Desde hace tiempo resulta preocupante la deriva demagógica de nuestra democracia, contaminada por pasiones identitarias de todo tipo –nacionalismos, feminismos y ecologismos radicales– que impiden la interpretación racional de cuanto acontece. Antes un grito, una bandera, un escrache, que un debate sereno donde se confronten ideas sin descalificar a quien no piensa como tú. Así, nuestro parlamento, ese espacio donde los pocos que representan a los muchos discuten y legislan para mejorar la vida de todos, se ha acabado convirtiendo en plató de televisión donde, en vez de diputados, suele haber histriones que buscan los aplausos enlatados de su audiencia. Se trata de la triste victoria del eslogan sobre el argumento.

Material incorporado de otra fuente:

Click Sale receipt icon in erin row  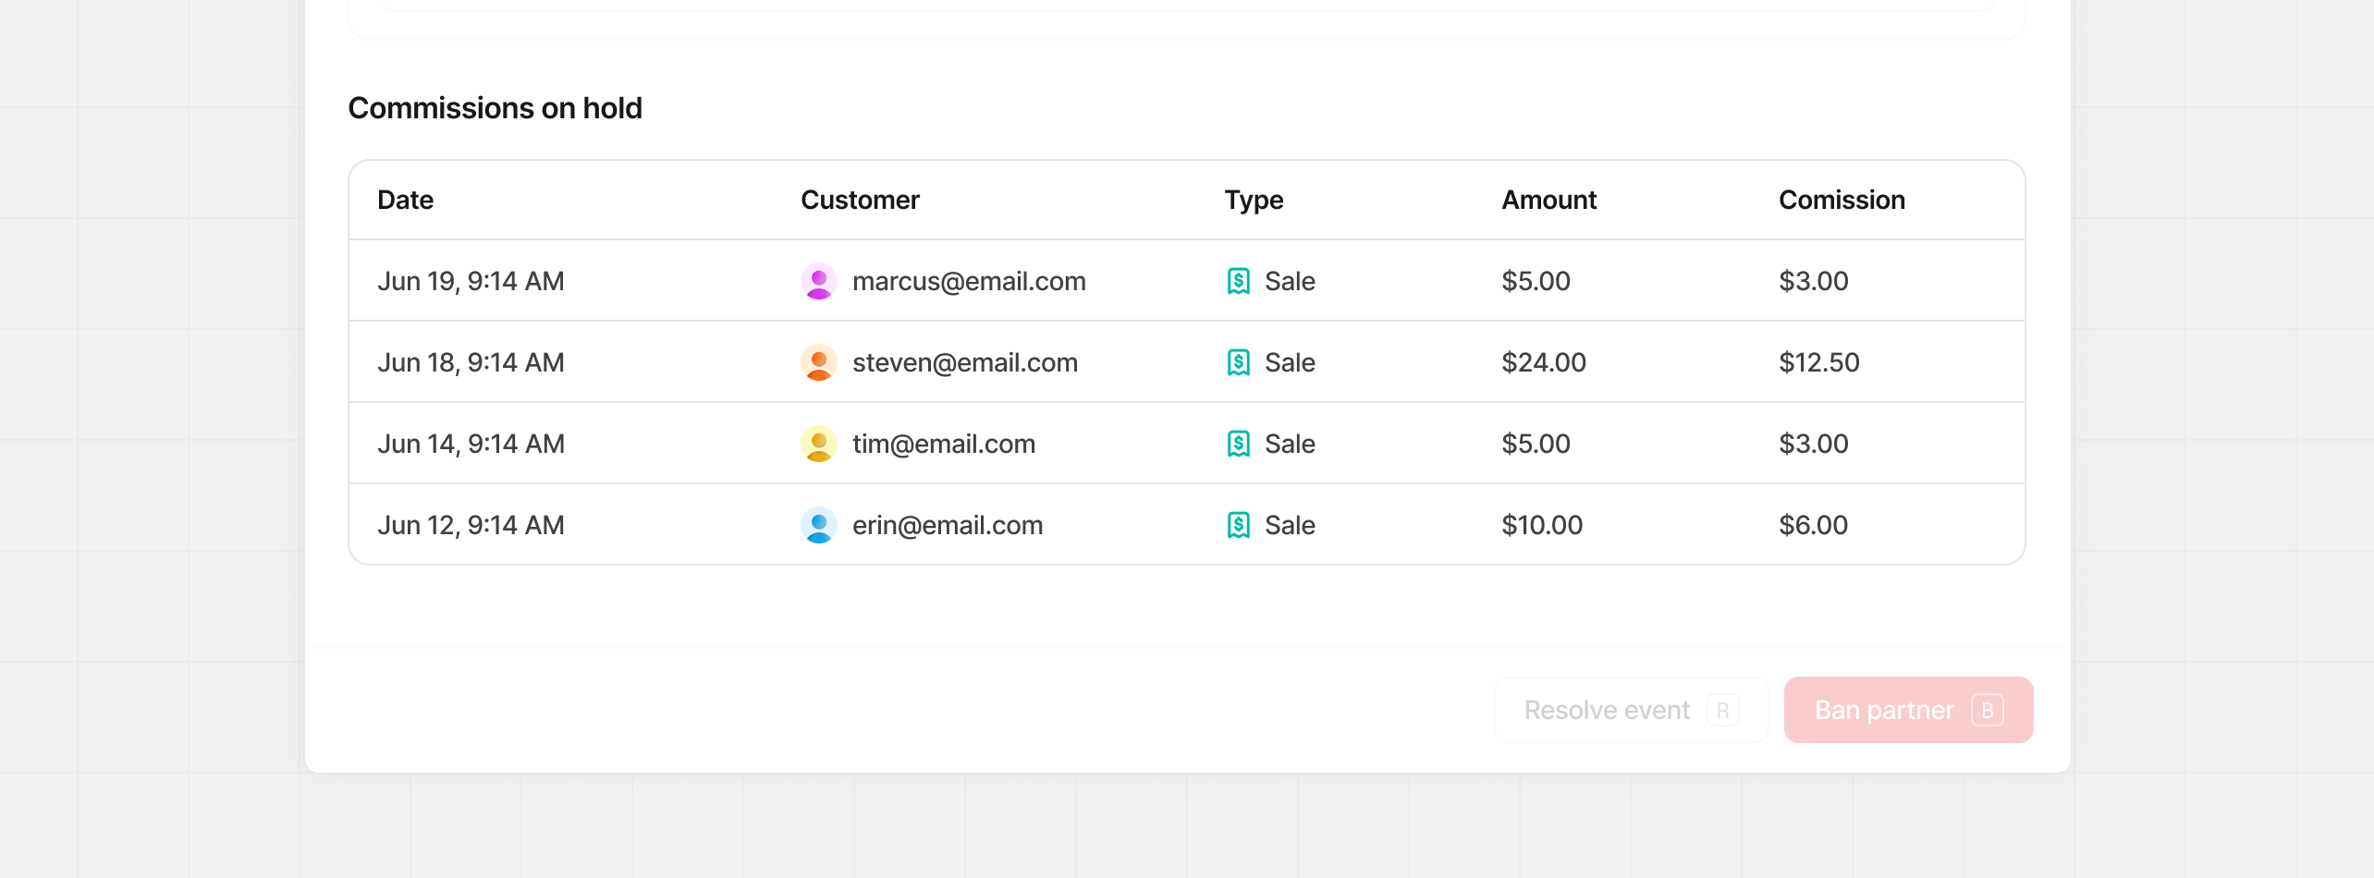pyautogui.click(x=1238, y=525)
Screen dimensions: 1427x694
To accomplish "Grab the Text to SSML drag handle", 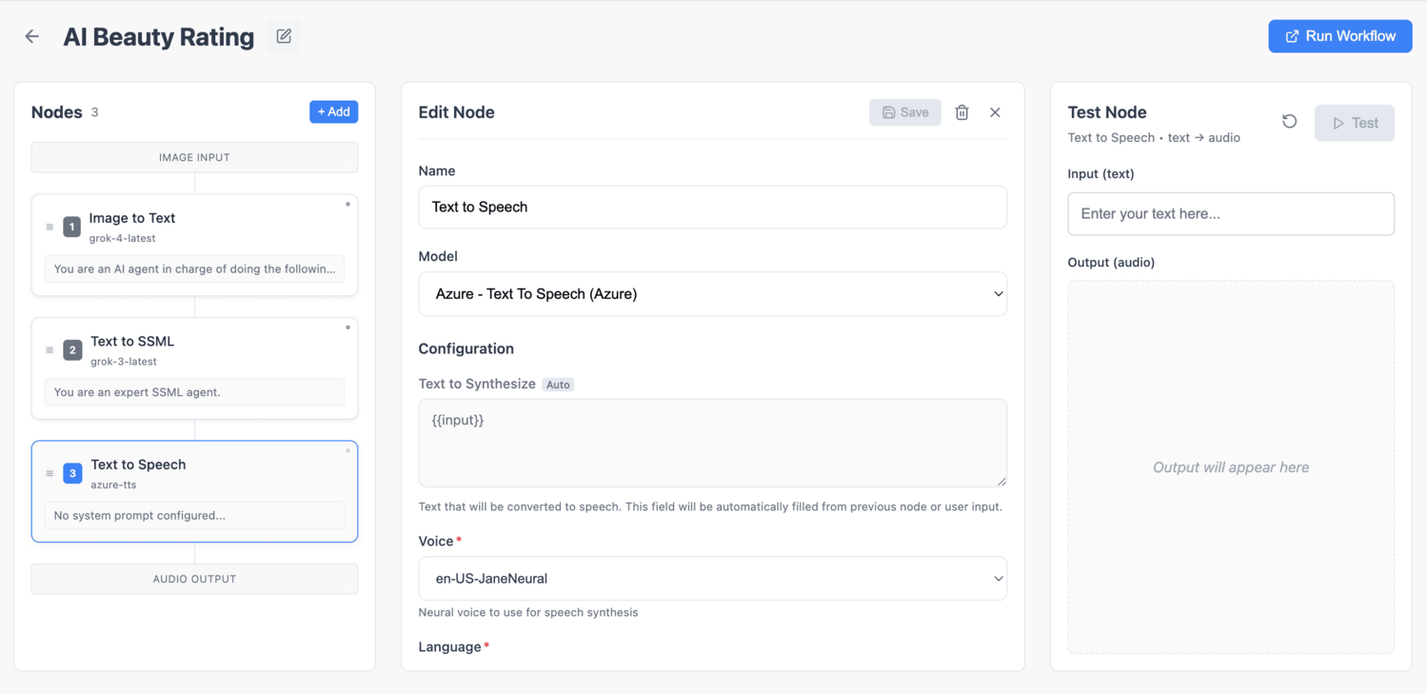I will click(50, 350).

Por otra parte, debemos recordar que la conversión de esa aristocracia (o minoría) de representantes en oligarquía fue uno de los primeros fenómenos que alertó de que nuestro edificio político podría venirse abajo. Aristóteles entendía la aristocracia como «la excelencia en el servicio». «Los pocos» que deben servir a «los muchos» han de ser los mejores, aquellos que de manera más eficaz procuren el bienestar a los gobernados, para lo cual es necesaria una sólida formación intelectual y también una habilidad en la eficaz gestión de la «res pública». Ojalá en nuestra clase política predominara esta concepción aristocrática de su actividad, capaz de servir más al bien común y menos al de sus propias siglas. Porque el gran problema de nuestra democracia ha sido su preocupante mutación en partidocracia, donde la débil sociedad civil se ahoga entre sectas y banderías. Los casos de corrupción que afectaron a casi todo el arco político parlamentario –ayer PSOE, PP, CiU; hoy Podemos– demuestran hasta qué punto la «aristocracia representante» da la espalda a sus representados, aparentando servir a los demás mientras se sirve a sí misma.

La última prueba del desequilibrio político en que nos hallamos radica en la peligrosa deriva autoritaria de quien nos gobierna. Ese abuso prolongado del Estado de alarma en marzo, el intento de controlar y silenciar al discrepante, la total ausencia de explicaciones cuando se piden responsabilidades, la falta de humildad a la hora de reconocer los errores y esa sempiterna estrategia de defenderse atacando que tanto gusta al «sanchismo» apuntan a una despótica concepción del poder, poco recomendable cuando se trata de gestionar una crisis sistémica como la actual. Y todo ello con una estructura administrativa como telón de fondo que tiende a la fragmentación, dividida en 17 gobiernos descoordinados porque no hay centro integrador. El hecho de que las medidas tomadas contra la pandemia varíen de un territorio a otro generan una sensación de arbitrariedad, incapacidad y confusión que obliga a replantearse la arquitectura de nuestro propio Estado.

La Historia nos enseña que cuando un sistema político se desequilibra, la tiranía suele envolverse en demagogia y parapetarse tras una oligarquía –la guardia pretoriana del líder– que sirve de búnker al gobernante. En esas estamos: autoritarismo latente y a veces evidente, férrea oligarquía que hoy disculpa la corrupción propia cuando ayer atacaba la ajena y demagogia en torno a la negociación de unos presupuestos-fantasma. ¿Cómo negociar la nada? Sólo esta política posmoderna, tornada en puro marketing, puede distraernos toda una semana con sombras chinescas. Significante sin significado, palabras sin hechos, humo y nada más. He ahí el drama de nuestro tiempo.

Ante tal deriva, la única esperanza es procurar el equilibrio, rescatando lo mejor de nuestra tradición política occidental para que las tres formas de gobierno –monarquía, aristocracia y democracia– convivan armónicamente sin que el predominio de alguna de ellas elimine a las demás. Sólo así podremos evitar el surgimiento y la consolidación de las nuevas tiranías del siglo XXI. Un sosegado repaso por la sabiduría clásica, como el que nos propone el profesor Gallego en su libro, podría convertirse en útil manual de resistencia para enfrentarse al huracán.

Alfonso Pinilla García es profesor de Historia Contemporánea de la Universidad de Extremadura. Su último libro publicado es La legalización del PCE (Alianza Editorial, 2017).